*Stored items:*
··········

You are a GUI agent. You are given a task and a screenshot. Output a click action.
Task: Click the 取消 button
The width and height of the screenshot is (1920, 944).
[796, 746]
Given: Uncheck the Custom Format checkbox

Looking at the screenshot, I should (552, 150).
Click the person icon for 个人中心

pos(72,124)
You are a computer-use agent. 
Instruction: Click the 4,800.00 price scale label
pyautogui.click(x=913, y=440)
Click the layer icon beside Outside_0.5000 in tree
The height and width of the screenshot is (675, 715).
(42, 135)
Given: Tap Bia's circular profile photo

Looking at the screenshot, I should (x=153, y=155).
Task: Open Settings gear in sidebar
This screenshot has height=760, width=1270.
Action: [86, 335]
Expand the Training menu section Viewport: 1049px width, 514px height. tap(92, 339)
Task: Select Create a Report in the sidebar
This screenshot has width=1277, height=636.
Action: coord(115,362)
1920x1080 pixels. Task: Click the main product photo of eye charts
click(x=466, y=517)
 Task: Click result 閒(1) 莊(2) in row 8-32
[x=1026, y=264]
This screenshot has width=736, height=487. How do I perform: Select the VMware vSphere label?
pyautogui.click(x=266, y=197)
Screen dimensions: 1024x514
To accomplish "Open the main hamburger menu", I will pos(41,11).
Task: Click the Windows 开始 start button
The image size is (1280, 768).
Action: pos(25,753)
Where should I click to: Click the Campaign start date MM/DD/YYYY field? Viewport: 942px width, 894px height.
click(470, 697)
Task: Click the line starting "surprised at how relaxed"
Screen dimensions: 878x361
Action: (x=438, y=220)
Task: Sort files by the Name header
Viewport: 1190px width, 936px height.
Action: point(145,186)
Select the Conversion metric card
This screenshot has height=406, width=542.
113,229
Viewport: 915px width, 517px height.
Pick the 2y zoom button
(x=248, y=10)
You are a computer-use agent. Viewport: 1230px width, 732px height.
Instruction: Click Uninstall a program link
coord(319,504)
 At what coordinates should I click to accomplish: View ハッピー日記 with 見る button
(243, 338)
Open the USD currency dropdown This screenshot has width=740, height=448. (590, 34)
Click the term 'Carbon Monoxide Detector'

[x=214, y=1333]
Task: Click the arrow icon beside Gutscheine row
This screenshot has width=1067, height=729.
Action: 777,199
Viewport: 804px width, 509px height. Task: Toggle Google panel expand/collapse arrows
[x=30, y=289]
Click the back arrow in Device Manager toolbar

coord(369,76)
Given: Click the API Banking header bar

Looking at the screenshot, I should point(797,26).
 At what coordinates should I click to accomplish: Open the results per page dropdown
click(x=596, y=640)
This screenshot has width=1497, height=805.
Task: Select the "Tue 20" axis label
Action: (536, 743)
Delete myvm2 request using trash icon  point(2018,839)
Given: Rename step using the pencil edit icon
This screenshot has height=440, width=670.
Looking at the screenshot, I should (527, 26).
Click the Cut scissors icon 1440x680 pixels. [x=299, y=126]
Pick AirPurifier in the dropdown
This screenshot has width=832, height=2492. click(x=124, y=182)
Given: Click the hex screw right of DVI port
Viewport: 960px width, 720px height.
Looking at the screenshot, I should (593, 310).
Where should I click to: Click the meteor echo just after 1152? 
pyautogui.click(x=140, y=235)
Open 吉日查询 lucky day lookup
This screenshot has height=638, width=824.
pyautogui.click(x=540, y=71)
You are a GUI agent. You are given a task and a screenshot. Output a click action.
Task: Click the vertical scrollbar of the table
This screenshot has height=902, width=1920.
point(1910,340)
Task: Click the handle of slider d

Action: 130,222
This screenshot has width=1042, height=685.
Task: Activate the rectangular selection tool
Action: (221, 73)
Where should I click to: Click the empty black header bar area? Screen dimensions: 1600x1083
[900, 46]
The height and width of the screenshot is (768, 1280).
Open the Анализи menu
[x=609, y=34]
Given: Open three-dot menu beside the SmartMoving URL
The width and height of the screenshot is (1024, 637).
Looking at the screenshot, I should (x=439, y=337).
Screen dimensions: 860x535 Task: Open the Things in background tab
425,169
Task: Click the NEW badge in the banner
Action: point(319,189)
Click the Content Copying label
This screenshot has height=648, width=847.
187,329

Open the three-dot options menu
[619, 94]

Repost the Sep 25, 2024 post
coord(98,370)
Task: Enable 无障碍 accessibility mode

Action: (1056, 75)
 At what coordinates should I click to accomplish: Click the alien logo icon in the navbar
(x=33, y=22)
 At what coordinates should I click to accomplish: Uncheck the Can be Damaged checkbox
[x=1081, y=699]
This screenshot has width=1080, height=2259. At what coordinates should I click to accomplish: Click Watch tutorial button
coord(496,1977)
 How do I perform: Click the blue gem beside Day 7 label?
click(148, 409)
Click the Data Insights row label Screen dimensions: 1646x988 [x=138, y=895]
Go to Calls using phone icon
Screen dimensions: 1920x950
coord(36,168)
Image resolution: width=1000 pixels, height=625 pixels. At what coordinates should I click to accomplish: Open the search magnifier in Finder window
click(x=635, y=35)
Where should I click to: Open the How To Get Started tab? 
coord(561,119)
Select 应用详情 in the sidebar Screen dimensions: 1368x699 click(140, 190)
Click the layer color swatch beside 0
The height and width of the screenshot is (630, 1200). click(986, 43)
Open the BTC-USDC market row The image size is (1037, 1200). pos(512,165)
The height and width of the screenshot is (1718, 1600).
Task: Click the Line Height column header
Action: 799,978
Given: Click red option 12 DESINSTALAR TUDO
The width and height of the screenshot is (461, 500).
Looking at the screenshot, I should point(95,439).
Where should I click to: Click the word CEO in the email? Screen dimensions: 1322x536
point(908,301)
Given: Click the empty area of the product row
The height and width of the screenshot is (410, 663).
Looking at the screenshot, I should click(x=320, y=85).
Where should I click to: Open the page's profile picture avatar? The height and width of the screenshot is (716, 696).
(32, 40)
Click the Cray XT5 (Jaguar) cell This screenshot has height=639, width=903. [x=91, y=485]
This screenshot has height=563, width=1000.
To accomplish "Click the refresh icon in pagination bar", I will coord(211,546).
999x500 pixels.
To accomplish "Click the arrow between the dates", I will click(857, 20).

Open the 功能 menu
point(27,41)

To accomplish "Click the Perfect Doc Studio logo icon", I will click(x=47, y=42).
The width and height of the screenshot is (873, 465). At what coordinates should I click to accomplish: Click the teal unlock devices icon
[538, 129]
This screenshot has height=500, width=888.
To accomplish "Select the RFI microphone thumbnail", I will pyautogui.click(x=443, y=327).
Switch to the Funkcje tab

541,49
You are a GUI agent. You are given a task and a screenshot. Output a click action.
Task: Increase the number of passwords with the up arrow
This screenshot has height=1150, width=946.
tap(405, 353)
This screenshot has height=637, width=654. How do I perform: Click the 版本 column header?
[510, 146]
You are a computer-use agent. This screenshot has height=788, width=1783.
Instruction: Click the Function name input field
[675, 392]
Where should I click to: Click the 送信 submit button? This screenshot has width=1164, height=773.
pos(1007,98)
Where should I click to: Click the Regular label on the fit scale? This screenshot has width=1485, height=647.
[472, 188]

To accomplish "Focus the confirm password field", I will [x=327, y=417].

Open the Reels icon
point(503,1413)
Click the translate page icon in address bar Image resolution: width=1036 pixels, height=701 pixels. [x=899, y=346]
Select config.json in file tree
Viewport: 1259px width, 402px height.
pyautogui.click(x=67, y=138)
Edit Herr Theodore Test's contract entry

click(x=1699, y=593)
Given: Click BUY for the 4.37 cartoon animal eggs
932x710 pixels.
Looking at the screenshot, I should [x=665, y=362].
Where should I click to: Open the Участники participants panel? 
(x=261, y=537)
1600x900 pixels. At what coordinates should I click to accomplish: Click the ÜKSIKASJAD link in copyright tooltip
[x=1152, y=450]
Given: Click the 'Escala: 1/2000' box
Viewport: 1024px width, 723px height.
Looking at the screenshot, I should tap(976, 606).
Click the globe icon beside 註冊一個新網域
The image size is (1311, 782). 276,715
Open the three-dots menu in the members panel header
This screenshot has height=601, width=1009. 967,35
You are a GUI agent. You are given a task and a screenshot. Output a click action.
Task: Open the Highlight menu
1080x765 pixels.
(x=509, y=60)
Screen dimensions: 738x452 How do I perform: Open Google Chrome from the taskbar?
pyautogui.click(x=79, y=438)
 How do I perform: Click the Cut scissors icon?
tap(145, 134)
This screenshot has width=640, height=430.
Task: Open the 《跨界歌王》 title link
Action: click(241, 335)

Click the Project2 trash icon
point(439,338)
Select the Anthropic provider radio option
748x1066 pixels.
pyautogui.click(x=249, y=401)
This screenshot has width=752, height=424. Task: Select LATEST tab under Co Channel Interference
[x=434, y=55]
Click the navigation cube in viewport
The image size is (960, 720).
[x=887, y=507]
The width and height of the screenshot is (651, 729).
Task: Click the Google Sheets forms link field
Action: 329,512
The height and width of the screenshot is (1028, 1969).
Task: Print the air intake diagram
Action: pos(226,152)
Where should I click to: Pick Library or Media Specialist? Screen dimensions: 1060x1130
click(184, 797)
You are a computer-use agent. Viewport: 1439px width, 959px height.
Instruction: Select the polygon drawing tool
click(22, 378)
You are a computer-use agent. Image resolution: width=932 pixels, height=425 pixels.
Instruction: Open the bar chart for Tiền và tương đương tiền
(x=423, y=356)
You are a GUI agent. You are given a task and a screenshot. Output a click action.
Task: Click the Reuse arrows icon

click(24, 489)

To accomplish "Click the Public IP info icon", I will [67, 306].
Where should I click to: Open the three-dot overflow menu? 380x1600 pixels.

··········

*Your task:* In the entries above, find the line holding "Where should I click to: Open the How" and the line holding "This screenshot has height=563, width=1000.", then retype exactly those two lines and every line between them, and nothing else.

*Response:*
Where should I click to: Open the How To Get Started tab? 
coord(561,119)
Select 应用详情 in the sidebar Screen dimensions: 1368x699 click(140, 190)
Click the layer color swatch beside 0
The height and width of the screenshot is (630, 1200). click(986, 43)
Open the BTC-USDC market row The image size is (1037, 1200). pos(512,165)
The height and width of the screenshot is (1718, 1600).
Task: Click the Line Height column header
Action: 799,978
Given: Click red option 12 DESINSTALAR TUDO
The width and height of the screenshot is (461, 500).
Looking at the screenshot, I should point(95,439).
Where should I click to: Click the word CEO in the email? Screen dimensions: 1322x536
point(908,301)
Given: Click the empty area of the product row
The height and width of the screenshot is (410, 663).
Looking at the screenshot, I should click(x=320, y=85).
Where should I click to: Open the page's profile picture avatar? The height and width of the screenshot is (716, 696).
(32, 40)
Click the Cray XT5 (Jaguar) cell This screenshot has height=639, width=903. [x=91, y=485]
This screenshot has height=563, width=1000.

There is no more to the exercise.